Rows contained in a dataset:
■ ■ ■ ■

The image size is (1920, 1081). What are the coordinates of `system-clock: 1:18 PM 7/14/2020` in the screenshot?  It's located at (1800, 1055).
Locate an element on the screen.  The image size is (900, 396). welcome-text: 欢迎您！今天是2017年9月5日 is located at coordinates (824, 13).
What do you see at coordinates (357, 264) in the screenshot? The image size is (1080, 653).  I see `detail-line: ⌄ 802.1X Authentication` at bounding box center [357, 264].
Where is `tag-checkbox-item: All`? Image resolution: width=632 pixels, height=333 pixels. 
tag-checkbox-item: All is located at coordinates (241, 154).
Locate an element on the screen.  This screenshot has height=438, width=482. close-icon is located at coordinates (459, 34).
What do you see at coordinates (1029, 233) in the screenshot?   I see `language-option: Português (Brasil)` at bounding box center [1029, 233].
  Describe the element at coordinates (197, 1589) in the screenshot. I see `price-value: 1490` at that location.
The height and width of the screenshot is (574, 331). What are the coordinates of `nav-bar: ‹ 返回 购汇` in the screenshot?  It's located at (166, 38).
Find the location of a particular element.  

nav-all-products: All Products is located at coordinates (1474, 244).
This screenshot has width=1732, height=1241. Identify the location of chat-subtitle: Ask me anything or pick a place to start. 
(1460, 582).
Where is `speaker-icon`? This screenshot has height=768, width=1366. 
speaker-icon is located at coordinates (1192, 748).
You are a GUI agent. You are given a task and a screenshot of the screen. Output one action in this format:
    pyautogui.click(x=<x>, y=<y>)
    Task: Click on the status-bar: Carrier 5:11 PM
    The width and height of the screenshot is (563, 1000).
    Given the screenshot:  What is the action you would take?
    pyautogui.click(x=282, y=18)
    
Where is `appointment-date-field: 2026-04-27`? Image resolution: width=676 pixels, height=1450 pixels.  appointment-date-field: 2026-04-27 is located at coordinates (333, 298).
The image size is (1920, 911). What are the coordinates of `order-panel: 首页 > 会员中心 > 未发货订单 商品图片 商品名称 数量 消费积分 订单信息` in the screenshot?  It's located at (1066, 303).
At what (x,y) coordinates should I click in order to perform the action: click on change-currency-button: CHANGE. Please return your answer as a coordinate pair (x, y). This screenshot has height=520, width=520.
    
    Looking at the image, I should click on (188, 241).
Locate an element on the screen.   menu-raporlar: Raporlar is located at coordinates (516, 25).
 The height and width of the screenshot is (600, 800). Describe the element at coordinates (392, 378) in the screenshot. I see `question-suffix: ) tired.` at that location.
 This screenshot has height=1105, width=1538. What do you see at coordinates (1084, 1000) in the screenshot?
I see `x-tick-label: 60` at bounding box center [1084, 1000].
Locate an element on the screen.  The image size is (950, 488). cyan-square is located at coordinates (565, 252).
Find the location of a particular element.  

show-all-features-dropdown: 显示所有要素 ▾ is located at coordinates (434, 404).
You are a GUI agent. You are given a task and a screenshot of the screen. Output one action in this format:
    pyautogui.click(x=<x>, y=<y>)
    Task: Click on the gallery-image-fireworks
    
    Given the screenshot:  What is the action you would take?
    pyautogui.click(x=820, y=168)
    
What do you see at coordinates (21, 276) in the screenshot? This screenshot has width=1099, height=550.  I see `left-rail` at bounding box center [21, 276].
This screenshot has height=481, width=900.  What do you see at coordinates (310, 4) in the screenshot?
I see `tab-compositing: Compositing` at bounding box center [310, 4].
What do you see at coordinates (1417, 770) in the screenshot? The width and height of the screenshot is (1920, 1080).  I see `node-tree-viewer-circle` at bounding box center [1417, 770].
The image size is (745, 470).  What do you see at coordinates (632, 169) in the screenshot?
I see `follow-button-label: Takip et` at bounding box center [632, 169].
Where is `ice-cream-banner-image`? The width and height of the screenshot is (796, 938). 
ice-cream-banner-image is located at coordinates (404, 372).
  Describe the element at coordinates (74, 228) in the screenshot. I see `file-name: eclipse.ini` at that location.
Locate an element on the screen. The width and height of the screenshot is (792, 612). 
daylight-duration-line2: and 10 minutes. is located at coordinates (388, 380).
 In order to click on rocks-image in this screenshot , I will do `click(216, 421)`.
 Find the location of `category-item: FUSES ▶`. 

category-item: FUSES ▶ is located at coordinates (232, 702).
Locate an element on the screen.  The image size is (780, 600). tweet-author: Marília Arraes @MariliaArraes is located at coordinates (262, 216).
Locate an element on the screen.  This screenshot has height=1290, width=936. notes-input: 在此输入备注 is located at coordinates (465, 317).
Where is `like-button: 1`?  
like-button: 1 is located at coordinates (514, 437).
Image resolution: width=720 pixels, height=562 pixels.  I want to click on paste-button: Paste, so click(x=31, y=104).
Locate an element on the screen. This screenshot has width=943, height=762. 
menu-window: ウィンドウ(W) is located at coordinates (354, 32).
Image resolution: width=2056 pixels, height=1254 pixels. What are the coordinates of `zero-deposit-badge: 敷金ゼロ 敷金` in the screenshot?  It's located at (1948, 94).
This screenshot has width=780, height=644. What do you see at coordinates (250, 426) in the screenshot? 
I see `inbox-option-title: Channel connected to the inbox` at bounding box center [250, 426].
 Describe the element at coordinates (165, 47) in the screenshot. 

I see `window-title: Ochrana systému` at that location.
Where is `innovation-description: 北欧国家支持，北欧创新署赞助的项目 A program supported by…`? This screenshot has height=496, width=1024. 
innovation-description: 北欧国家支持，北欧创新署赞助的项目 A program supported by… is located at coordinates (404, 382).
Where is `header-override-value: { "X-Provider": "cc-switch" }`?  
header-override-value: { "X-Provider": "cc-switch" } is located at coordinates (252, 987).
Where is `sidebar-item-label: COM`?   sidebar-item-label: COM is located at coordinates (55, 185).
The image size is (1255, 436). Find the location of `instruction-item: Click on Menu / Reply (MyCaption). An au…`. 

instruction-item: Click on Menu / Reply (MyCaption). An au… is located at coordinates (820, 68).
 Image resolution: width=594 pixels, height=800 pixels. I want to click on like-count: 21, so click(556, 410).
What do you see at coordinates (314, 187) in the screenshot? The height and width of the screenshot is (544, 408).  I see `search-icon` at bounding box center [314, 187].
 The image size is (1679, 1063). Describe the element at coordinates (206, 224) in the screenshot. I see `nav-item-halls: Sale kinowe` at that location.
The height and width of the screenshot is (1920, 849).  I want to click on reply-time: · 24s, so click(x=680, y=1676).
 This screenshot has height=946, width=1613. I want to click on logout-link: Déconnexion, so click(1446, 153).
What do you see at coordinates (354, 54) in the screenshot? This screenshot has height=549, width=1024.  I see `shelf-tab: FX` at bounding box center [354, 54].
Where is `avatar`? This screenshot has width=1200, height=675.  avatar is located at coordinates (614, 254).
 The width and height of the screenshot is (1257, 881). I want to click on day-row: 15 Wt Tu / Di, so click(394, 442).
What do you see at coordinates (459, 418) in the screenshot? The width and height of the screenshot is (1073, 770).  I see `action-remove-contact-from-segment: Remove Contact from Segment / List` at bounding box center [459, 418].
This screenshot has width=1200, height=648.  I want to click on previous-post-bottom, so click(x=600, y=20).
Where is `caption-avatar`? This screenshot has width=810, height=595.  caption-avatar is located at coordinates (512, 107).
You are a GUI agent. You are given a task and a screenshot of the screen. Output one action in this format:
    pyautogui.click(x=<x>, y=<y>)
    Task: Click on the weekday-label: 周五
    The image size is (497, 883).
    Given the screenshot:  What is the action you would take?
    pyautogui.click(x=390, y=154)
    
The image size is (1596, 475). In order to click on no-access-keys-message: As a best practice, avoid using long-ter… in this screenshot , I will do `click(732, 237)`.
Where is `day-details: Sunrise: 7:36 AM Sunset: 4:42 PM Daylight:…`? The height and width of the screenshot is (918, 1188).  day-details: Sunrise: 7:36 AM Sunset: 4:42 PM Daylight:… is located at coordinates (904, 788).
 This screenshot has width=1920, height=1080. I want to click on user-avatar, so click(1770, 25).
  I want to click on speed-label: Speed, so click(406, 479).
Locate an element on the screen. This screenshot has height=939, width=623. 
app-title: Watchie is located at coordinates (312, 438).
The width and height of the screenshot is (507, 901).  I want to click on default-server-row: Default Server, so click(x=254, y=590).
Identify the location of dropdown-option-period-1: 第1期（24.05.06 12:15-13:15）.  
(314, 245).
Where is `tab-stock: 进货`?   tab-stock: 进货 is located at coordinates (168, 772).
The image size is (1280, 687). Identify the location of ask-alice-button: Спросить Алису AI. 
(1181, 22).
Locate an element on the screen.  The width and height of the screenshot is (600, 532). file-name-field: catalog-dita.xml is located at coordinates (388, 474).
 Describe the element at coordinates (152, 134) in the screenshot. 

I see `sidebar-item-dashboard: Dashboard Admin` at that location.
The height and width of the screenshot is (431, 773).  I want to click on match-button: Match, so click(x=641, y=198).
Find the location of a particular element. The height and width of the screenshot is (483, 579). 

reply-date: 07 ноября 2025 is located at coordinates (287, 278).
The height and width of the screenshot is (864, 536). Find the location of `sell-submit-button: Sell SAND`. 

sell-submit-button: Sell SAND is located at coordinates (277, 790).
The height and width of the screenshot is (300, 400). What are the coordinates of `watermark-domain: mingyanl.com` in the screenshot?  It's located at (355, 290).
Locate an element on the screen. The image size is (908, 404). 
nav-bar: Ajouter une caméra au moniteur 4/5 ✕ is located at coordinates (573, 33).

■ ■ ■ ■

**Your goal**
Find every line in the rows above that contains the word "speaker", and copy each of those lines in full.

**Result below**
Where is `speaker-icon`? This screenshot has height=768, width=1366. 
speaker-icon is located at coordinates (1192, 748).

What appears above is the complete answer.